=== TEXT TO READ ===
#####

[Python-Dev] Some questions about maintenance of the regular expression code.

M.-A. Lemburg mal@lemburg.com
Wed, 26 Feb 2003 21:35:34 +0100


Gary Herron wrote:
> On Wednesday 26 February 2003 10:23 am, M.-A. Lemburg wrote:
>>>>>The first glance at the regular expression bug list and the _sre.c
>>>>>code results in the observation that several of the bugs are related
>>>>>to running over the recursion limit.  The problem comes from using a
>>>>>pattern containing ".*?" in a situation where it is expected to match
>>>>>many thousands of characters.  Each character matched by ".*?" causes
>>>>>one level or recursion, quickly overflowing the recursion limit.
>>>>
>>>>Wouldn't it be possible for the RE compiler to issue a warning in
>>>>case these kind of patterns are used ? This would be much more helpful
>>>>than trying to work-around the user problem.
>>>
>>>I think not.  It's not the pattern that's the problem.  A pattern
>>>containing ".*?" is perfectly legitimate and useful.

#####

=== ENTRIES PROVIDED ===
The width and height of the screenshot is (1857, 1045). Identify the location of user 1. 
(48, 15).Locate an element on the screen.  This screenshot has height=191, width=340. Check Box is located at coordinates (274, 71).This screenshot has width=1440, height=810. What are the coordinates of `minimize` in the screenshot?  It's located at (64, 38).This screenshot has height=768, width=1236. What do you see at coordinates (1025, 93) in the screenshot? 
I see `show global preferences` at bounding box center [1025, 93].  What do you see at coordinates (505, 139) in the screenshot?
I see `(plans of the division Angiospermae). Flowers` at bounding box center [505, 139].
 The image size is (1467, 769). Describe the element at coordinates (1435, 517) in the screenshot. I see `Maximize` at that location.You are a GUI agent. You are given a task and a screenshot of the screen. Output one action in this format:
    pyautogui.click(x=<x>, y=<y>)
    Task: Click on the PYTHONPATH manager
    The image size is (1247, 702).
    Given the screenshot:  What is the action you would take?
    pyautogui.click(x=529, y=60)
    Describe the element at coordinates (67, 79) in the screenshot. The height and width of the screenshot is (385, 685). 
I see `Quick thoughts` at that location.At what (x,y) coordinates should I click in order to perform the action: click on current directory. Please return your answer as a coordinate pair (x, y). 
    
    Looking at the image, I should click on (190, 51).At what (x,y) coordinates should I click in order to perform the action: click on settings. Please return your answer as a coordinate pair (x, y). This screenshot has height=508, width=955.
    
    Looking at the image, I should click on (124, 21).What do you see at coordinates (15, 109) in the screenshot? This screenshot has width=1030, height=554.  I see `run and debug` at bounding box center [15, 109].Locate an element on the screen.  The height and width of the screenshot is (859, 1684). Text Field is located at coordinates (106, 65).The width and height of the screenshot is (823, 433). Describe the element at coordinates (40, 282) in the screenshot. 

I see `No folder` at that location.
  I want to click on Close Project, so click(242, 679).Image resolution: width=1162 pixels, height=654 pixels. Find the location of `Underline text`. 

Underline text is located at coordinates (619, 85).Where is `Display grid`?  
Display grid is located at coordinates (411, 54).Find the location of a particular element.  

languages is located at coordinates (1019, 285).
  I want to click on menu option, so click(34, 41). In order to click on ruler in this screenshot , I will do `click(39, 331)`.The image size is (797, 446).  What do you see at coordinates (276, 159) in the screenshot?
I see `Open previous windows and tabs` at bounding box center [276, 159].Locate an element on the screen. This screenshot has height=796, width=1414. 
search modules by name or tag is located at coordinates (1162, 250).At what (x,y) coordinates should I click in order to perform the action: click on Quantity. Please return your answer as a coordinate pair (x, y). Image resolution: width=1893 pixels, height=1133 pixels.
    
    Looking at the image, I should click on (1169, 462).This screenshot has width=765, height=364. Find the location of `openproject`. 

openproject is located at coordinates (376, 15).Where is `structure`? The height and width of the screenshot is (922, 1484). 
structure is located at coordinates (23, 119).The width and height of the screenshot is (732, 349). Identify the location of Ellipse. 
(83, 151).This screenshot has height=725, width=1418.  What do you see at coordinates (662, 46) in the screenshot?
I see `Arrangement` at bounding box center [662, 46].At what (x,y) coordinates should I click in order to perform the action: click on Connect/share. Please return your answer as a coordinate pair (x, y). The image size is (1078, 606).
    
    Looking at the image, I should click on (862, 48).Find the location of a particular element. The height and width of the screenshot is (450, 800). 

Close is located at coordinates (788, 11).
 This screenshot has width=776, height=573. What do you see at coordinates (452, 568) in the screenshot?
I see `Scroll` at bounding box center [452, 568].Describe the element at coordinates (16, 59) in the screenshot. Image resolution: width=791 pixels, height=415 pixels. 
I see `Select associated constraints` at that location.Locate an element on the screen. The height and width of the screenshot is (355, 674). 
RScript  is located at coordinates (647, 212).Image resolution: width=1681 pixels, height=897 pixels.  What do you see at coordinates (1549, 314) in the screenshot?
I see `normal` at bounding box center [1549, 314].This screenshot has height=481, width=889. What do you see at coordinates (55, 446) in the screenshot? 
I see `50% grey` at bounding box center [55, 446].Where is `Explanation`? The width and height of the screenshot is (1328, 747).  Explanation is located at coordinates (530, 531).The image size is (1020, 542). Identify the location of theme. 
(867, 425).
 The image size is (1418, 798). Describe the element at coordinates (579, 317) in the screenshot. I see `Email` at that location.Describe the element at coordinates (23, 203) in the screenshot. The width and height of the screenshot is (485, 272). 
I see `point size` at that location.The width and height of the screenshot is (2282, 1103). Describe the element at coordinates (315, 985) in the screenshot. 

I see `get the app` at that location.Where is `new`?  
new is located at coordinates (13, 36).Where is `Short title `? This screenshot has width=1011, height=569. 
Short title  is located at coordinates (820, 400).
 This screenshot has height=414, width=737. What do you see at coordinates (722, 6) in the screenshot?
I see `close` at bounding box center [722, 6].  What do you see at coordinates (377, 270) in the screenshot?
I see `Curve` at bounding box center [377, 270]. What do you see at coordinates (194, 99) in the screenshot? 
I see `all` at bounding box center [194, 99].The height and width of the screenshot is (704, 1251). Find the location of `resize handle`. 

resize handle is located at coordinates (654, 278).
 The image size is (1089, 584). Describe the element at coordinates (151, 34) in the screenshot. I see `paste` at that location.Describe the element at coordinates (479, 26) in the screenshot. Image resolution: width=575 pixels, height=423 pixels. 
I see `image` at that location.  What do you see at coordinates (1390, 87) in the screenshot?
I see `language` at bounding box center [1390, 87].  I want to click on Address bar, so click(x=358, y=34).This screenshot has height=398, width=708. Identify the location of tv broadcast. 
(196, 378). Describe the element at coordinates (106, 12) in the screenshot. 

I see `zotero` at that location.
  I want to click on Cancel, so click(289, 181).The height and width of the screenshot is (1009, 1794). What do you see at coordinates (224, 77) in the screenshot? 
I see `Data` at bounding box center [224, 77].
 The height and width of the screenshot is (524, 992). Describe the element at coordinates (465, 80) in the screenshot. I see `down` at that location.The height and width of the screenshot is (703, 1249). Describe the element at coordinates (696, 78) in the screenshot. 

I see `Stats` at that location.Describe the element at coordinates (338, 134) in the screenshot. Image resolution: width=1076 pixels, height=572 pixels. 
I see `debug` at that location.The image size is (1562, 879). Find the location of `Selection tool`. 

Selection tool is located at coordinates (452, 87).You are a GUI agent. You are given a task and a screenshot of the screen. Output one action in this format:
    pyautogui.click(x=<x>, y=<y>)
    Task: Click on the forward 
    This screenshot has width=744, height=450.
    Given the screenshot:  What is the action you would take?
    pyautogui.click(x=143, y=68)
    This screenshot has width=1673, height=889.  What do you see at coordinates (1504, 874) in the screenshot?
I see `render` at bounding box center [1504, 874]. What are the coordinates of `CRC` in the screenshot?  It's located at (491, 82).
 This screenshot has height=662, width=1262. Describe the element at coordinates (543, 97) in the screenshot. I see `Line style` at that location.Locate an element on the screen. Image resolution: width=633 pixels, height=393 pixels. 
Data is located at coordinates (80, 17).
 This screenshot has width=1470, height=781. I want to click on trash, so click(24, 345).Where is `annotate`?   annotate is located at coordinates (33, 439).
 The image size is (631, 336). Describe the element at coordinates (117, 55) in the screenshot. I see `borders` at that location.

#####

=== GOALS ===
(A) In the mailing-list post on regular expression maintenance, which pattern causes trouble when it is expected to match many thousands of characters?
(B) Continue the mailing-list post on regular expression maintenance from its last sentence.

=== RESPONSES TO THE TASKS ===
(A) A pattern containing ".*?".

(B)
>>
>>Hmm, could you explain where ".*?" is useful ?
> 
> Yes, easily.  It's the non-greedy version of "match all".  The manual
> page for the re module has this nice example:
> 
> *?, +?, ?? 
>   The "*", "+", and "?" qualifiers are all greedy; they match as much
>   text as possible. Sometimes this behaviour isn't desired; if the RE
>   <.*> is matched against '<H1>title</H1>', it will match the entire
>   string, and not just '<H1>'. Adding "?" after the qualifier makes it
>   perform the match in non-greedy or minimal fashion; as few
>   characters as possible will be matched. Using .*? in the previous
>   expression will match only '<H1>'.

Ah, ok. I usually write "<[^>]+>" for these things, if at all...
I tend to use mxTextTools for parsing :-)

>>>The problem
>>>arises when the pattern is used on a string which has thousands of
>>>characters which match.  By that point the RE compiler is right out of
>>>the picture.

-- 
Marc-Andre Lemburg
eGenix.com

Professional Python Software directly from the Source  (#1, Feb 26 2003)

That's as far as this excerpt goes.